(Exercise aim) Go through the records below and return each line that has "radio" in it.

(Data for this task)

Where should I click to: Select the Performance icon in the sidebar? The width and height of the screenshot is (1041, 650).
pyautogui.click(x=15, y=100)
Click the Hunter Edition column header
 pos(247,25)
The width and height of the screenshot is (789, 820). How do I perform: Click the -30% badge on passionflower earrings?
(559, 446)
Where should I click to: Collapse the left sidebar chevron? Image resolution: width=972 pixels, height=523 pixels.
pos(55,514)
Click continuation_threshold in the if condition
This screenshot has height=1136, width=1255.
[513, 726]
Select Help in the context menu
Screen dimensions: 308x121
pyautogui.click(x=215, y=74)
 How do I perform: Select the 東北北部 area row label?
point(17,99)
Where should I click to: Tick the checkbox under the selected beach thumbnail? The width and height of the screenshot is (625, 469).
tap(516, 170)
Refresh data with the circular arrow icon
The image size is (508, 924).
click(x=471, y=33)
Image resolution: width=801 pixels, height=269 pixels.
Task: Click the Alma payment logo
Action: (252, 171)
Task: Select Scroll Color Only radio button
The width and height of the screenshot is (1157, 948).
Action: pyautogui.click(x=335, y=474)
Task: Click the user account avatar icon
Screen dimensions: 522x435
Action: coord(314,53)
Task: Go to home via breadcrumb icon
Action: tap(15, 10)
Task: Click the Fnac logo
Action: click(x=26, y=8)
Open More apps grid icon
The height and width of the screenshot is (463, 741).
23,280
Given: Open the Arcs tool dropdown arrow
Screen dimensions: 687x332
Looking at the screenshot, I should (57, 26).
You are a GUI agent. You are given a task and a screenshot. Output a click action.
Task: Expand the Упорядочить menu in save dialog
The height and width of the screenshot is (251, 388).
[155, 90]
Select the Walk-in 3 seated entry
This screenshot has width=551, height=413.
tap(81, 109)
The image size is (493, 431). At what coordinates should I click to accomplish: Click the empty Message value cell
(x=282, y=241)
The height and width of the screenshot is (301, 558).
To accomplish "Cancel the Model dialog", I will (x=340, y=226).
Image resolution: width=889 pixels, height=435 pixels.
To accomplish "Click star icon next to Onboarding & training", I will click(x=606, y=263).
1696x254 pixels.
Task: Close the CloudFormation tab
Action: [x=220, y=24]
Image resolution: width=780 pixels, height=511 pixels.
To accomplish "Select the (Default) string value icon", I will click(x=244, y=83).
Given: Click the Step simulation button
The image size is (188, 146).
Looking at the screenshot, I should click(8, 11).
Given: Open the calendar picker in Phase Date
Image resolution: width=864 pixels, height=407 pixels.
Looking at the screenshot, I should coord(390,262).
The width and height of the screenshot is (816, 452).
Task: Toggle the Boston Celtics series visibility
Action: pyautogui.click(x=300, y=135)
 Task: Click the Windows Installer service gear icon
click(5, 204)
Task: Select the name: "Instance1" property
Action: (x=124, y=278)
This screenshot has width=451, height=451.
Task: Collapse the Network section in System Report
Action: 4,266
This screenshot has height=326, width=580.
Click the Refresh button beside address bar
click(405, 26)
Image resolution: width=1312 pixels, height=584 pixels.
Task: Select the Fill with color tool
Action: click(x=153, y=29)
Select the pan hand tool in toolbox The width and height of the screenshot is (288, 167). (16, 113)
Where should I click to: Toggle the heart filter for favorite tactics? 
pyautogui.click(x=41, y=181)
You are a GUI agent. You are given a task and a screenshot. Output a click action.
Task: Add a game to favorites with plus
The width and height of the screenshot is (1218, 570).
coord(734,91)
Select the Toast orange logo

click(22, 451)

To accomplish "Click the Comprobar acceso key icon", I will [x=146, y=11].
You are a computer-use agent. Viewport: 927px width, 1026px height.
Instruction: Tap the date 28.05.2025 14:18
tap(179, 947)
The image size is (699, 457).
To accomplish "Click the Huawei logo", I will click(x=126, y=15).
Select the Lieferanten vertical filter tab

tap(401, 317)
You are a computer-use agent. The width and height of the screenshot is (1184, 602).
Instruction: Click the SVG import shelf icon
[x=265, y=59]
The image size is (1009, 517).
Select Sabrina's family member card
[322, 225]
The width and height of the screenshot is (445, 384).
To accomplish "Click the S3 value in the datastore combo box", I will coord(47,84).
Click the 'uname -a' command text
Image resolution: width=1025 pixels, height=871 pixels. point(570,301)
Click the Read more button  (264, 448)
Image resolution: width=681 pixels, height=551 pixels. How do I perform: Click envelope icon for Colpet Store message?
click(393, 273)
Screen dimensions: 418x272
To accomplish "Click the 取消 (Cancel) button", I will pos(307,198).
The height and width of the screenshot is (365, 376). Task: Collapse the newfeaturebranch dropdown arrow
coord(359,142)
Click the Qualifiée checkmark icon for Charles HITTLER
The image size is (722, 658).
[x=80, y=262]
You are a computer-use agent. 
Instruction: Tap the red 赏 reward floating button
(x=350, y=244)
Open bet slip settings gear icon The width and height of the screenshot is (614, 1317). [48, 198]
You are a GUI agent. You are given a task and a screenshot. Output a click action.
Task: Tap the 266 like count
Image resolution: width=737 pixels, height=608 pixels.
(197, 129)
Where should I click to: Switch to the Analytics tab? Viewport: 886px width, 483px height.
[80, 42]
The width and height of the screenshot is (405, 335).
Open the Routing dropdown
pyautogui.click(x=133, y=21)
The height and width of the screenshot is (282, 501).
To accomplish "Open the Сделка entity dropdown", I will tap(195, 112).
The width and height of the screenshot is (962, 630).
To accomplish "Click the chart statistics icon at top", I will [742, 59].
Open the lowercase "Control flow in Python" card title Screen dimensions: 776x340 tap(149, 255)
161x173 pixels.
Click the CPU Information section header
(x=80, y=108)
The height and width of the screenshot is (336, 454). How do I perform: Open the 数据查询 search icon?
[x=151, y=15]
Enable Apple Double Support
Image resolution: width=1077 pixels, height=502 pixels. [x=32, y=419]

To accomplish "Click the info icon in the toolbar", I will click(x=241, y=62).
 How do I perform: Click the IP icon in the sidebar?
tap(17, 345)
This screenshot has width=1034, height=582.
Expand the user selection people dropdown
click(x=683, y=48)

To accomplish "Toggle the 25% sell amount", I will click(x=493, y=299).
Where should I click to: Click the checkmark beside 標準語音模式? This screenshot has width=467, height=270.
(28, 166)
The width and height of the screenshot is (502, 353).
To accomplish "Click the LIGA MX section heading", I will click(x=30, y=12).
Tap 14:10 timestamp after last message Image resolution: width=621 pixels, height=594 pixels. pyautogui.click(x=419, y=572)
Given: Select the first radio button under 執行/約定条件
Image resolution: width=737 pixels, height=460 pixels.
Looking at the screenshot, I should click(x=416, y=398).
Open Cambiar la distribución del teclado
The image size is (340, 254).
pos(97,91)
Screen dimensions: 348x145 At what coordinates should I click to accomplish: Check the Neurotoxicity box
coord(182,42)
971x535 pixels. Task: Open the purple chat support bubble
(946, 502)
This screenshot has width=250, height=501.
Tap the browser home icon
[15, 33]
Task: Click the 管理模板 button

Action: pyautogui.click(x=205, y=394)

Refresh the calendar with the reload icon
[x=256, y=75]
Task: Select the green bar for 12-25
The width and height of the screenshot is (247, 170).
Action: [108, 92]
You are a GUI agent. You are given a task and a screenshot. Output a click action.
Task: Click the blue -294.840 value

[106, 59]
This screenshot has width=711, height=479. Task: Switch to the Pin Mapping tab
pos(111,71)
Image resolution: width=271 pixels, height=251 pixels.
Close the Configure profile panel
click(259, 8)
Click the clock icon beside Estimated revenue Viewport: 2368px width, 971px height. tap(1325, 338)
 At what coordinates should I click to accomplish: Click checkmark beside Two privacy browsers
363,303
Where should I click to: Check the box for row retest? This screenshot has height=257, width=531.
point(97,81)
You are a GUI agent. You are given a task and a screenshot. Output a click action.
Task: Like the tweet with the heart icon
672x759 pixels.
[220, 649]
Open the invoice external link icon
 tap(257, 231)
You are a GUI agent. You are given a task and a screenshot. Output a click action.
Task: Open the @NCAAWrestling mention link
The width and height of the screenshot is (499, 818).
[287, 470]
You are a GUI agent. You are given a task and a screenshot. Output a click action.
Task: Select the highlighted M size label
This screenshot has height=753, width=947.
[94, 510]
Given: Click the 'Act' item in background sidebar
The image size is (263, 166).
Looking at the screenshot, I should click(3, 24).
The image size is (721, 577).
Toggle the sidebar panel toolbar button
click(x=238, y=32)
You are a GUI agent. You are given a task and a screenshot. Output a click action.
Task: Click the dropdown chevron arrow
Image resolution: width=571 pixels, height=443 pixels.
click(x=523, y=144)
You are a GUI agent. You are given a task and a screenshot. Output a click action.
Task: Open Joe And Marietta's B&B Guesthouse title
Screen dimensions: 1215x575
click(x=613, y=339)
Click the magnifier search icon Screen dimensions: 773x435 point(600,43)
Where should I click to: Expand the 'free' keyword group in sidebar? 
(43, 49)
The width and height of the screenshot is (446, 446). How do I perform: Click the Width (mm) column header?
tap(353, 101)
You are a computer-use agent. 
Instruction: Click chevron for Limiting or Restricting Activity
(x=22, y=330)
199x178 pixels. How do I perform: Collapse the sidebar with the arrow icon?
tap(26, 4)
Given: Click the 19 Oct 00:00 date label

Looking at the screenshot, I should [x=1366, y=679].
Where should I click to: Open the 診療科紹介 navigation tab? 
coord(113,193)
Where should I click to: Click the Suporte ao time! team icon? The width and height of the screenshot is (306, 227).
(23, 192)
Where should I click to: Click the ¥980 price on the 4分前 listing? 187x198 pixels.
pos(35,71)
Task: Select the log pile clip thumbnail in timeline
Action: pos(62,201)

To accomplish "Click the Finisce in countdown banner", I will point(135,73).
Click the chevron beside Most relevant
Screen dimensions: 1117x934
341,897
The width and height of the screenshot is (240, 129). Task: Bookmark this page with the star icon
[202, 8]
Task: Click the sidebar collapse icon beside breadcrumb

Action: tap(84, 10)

(Exercise response)
Task: Select Scroll Color Only radio button
Given: Select the first radio button under 執行/約定条件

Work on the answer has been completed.